Bereits zum dritten mal darf Harry Gregson-Williams für Shrek den Sountrack komponieren und genauso hört es sich leider an. Während der Hauptaugenmerk traditionell auf den popmusiklastigen Original Soundtrack gelegt wird, führt der Score wieder ein eher unbekanntes Dasein. Konnte sich der 1. Teil hingegen noch in der Filmmusikwelt etablieren, dürfte es dem dritten Teil nur noch schwer gelingen: Zu ähnlich ist er dem 1. Teil geworden. Die Harry-Potter-Serie hat es vorgemacht: Zwei CDs wurden von John Williams komponiert, der damit genügend Vorlage geboten hat, inzwischen drei weitere Komponisten haben sich dessen Material angenommen und wirklich interessante "neue" Soundtracks daraus entstehen lassen. Vielleicht hätte dieses Vorgehen der Shrek-Serie ebenfalls gut getan? Doch das ist reine Spekulation, kommen wir also zur Bewertung des Tonträgers:
Mit nur knapp über 40 Minuten Spielzeit - verteilt auf 18 Tracks - ist er sehr kurz geraten, da er dem poplastigen OST im Film eben auch Spielraum lassen musste.
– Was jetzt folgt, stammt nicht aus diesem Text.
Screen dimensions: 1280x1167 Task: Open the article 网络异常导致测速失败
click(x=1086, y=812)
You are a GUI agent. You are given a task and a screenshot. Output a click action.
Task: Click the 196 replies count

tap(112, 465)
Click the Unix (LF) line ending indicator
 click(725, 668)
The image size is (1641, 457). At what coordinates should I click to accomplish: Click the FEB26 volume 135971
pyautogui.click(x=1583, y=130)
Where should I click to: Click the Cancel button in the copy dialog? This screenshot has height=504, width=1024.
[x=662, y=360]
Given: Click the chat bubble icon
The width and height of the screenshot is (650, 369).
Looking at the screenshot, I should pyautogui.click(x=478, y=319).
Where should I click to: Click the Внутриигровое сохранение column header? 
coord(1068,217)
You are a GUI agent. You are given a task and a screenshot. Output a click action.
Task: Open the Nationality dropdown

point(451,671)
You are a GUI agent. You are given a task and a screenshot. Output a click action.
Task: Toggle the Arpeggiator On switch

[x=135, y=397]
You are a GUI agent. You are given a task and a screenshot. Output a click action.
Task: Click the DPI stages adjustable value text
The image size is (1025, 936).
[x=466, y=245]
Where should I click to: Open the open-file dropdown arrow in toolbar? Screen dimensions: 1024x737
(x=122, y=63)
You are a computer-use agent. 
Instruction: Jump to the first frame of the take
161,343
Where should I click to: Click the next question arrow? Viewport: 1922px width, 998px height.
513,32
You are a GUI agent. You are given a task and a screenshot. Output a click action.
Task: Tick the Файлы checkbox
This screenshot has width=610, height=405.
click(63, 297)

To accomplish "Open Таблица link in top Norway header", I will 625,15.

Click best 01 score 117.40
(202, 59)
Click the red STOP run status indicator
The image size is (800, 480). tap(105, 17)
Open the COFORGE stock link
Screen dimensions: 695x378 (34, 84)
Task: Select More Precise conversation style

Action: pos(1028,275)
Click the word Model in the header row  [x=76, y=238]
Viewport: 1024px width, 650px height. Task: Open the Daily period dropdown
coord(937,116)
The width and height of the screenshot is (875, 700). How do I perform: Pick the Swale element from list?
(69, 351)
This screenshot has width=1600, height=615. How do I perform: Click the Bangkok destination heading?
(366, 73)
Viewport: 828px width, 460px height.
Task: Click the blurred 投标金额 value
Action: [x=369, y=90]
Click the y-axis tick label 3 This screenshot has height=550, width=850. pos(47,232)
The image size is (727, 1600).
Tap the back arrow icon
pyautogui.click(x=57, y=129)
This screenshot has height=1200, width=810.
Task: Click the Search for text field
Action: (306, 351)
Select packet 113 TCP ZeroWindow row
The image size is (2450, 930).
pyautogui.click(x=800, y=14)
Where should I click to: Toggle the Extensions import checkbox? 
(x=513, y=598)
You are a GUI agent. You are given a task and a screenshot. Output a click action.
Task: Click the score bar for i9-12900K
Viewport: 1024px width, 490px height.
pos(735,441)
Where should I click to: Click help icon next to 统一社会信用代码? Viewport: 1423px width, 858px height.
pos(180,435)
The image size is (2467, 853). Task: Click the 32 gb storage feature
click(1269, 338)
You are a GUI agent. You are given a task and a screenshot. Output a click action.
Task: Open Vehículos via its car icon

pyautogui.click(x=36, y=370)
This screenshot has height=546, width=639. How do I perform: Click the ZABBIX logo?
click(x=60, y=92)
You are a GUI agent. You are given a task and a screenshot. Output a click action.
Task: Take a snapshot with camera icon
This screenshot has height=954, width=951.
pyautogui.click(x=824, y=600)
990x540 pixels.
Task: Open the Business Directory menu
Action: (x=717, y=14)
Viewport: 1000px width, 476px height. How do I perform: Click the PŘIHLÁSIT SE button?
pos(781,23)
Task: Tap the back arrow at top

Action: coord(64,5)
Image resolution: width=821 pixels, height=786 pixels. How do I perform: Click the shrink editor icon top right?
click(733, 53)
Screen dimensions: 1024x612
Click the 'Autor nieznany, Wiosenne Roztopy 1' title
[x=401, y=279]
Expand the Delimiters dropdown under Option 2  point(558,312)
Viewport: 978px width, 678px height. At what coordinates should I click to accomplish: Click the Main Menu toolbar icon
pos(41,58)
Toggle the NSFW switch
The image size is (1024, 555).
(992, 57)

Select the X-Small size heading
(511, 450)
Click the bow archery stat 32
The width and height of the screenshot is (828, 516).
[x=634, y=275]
So plätschern ein streicherlastiger Zweiminüter nach dem anderen in den ersten 30 Minuten vor sich hin, ohne wirklich besonders aufzufallen. Oft variiert darin das Urthema "Fairytale" und an diesen Stellen will der Score auch kurzzeitig gefallen, weil die Grundmelodie einfach sehr, sehr gelungen ist. Angenehme Wärme vermittelt der Score nur dann, wenn die Bratsche einsetzt und das alte Mondscheinthema variiert.
Interessant wird der Score kurzzeitig bei Track 11 "The Hook Attack", wenn das Klavier endlich einen neuen schwingenden Rhythmus in die Klangwelt einbringt und daraufhin wieder das "Fairytale"-Thema einsetzt, die nachfolgenden Tracks "Merlin" und "The Trip Home" setzen dann noch einmal ein Pausenzeichen (wenn auch ein deutlich düsteres als zuvor), bevor die Bläser ab "Princess Resistance" dem Werk den endgültigen Schwung in Richtung Finale geben. Vor allem der rockige Einsatz der synthetischen Gitarren vermag positiv zu überraschen und auch die sicher nicht einfach Integration in die zuvor streichlastige Musik ist gelungen.
Insgesamt wirkt der Score zu blaß, etwas Tiefe kommt deutlich zu spät und auch diese zu oberflächlich ins Spiel, vielleicht mag das aber auch daran liegen, dass die Filmmusik (notwendig durch die düstere Merlin-Thematik) deutlich synthesizerlastig und damit synthetischer als die Vorgänger wirkt.
Ich mag Harry Gregson-Williams wirklich sehr, aber ich fürchte zur Shrek-Thematik fällt ihm nicht mehr viel Neues ein! Aufgrund des guten Ausgangsmaterials 3 Sterne für den guten Durchschnitt!